BEGIN

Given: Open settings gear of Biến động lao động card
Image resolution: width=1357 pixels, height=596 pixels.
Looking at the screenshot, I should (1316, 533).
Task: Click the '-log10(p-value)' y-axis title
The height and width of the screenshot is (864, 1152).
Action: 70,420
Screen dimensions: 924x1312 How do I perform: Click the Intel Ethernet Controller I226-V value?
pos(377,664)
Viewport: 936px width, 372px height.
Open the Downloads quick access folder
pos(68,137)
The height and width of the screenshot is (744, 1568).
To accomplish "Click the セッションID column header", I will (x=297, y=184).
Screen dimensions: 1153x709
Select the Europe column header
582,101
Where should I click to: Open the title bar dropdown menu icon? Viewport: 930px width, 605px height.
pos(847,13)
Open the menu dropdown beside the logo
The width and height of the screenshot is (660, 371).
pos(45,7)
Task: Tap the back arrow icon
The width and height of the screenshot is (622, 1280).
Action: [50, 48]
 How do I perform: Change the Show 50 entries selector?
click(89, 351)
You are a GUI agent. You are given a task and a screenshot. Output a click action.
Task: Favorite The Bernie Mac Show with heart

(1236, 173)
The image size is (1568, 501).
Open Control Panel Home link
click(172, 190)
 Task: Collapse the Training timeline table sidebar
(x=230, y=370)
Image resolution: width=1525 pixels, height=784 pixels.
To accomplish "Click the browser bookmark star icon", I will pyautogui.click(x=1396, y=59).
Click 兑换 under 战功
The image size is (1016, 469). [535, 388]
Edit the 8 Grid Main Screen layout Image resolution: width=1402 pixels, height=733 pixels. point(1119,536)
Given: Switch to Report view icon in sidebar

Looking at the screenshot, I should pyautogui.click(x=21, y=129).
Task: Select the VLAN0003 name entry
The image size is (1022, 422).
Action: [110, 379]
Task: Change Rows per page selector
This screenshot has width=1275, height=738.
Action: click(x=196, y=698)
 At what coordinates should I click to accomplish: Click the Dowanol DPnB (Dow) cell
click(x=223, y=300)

END

- What you need to do
Copy, exactly and with nothing added, the lines from the one containing "The width and height of the screenshot is (660, 371)." through the end of the records.

- Written solution
The width and height of the screenshot is (660, 371).
pos(45,7)
Task: Tap the back arrow icon
The width and height of the screenshot is (622, 1280).
Action: [50, 48]
 How do I perform: Change the Show 50 entries selector?
click(89, 351)
You are a GUI agent. You are given a task and a screenshot. Output a click action.
Task: Favorite The Bernie Mac Show with heart

(1236, 173)
The image size is (1568, 501).
Open Control Panel Home link
click(172, 190)
 Task: Collapse the Training timeline table sidebar
(x=230, y=370)
Image resolution: width=1525 pixels, height=784 pixels.
To accomplish "Click the browser bookmark star icon", I will pyautogui.click(x=1396, y=59).
Click 兑换 under 战功
The image size is (1016, 469). [535, 388]
Edit the 8 Grid Main Screen layout Image resolution: width=1402 pixels, height=733 pixels. point(1119,536)
Given: Switch to Report view icon in sidebar

Looking at the screenshot, I should pyautogui.click(x=21, y=129).
Task: Select the VLAN0003 name entry
The image size is (1022, 422).
Action: [110, 379]
Task: Change Rows per page selector
This screenshot has width=1275, height=738.
Action: click(x=196, y=698)
 At what coordinates should I click to accomplish: Click the Dowanol DPnB (Dow) cell
click(x=223, y=300)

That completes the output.